### Work request:
The records follow. Count the lines holding "next" and give only the number.

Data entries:

+ + +

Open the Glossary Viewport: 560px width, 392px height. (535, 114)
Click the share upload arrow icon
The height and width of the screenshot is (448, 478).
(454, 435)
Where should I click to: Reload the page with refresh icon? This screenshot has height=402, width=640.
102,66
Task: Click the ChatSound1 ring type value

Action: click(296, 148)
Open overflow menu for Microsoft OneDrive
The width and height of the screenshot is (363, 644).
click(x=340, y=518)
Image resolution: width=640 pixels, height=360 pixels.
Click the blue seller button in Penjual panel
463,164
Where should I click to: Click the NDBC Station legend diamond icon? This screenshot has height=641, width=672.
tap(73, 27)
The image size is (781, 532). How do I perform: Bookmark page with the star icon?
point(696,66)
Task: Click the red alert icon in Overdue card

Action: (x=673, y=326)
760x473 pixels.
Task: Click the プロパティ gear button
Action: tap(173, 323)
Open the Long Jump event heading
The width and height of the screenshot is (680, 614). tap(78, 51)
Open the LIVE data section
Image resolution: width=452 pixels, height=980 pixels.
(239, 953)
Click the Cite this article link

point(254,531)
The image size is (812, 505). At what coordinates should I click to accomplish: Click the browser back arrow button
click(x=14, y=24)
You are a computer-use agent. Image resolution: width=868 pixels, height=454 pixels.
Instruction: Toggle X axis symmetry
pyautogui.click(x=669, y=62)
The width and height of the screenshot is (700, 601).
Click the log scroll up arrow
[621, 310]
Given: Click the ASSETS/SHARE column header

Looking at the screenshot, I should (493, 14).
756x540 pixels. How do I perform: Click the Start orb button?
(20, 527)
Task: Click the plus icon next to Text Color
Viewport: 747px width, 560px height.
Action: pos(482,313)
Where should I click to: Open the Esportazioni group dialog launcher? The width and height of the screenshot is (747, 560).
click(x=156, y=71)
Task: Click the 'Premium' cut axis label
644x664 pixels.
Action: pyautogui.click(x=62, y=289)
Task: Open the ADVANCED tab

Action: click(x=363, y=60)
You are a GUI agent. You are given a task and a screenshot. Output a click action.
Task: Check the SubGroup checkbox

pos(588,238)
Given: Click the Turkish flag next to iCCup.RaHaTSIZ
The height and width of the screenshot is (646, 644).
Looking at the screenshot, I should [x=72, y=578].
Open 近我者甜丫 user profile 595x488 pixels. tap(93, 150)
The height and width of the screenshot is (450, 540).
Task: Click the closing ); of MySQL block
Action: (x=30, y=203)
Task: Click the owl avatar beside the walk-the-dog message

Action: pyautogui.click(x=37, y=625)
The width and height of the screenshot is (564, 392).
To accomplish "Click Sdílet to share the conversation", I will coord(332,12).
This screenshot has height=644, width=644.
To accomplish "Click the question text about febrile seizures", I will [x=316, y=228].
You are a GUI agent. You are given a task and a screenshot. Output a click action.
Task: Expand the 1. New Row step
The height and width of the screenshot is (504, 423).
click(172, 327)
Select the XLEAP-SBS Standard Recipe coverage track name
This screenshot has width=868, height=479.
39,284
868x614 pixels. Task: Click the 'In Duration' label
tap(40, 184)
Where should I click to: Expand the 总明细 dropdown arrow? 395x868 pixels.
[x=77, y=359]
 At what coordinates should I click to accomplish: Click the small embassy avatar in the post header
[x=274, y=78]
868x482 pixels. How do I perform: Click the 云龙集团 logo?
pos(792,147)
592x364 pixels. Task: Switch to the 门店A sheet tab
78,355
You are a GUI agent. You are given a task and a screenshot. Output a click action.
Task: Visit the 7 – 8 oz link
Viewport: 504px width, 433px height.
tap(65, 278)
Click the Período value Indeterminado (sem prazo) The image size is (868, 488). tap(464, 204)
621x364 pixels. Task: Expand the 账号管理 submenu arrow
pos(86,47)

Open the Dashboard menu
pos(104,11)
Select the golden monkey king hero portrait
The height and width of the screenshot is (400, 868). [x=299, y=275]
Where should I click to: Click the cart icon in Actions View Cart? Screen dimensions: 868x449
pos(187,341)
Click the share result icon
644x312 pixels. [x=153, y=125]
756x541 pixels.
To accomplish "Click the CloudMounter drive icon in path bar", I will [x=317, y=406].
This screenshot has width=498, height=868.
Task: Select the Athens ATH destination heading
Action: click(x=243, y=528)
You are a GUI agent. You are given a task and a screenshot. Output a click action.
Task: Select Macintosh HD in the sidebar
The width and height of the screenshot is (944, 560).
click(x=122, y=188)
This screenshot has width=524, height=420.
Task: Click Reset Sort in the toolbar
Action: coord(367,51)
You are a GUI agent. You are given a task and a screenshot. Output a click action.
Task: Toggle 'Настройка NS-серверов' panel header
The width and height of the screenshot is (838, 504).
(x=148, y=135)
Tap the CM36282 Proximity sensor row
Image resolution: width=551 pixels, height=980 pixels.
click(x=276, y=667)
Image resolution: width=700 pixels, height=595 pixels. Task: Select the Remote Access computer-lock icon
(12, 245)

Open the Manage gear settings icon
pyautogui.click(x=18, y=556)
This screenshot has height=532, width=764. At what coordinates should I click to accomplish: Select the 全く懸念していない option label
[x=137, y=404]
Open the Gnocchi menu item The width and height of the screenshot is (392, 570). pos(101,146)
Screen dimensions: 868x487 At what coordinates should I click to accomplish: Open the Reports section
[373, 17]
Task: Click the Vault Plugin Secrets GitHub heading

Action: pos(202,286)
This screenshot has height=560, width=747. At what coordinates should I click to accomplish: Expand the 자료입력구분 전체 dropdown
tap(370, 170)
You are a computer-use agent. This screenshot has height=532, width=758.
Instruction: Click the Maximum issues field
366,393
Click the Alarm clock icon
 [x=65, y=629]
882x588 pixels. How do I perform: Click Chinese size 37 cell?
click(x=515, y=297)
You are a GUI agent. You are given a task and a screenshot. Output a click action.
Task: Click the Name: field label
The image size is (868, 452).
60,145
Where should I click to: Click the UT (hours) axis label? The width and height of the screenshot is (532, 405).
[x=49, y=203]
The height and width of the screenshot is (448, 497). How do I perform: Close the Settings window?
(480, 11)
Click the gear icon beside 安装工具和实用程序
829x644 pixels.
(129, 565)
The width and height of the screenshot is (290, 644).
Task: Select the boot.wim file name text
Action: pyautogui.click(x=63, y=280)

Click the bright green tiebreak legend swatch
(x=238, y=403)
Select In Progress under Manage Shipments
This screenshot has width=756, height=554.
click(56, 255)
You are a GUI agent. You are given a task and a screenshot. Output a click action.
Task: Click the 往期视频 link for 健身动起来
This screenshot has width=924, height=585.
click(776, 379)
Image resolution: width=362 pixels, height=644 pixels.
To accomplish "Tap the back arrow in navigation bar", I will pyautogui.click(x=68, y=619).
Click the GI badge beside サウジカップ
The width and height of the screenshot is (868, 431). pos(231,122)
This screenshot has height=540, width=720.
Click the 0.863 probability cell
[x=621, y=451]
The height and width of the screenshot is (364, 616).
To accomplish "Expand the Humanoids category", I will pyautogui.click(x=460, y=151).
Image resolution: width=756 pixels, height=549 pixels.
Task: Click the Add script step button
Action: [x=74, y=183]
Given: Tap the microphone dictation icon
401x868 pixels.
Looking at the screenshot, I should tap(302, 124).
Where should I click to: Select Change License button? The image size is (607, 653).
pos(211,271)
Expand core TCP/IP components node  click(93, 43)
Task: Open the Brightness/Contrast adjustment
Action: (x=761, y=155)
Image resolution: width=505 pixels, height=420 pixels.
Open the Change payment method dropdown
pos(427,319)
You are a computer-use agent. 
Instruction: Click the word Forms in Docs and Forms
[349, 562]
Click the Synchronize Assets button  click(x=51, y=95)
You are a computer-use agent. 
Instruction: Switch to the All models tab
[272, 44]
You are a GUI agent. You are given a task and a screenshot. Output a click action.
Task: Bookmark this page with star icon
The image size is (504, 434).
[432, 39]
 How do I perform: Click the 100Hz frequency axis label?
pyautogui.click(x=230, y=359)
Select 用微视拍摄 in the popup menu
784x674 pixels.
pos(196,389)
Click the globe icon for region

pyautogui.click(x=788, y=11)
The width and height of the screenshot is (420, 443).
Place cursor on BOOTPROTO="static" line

+ + +

### Solved problem:
2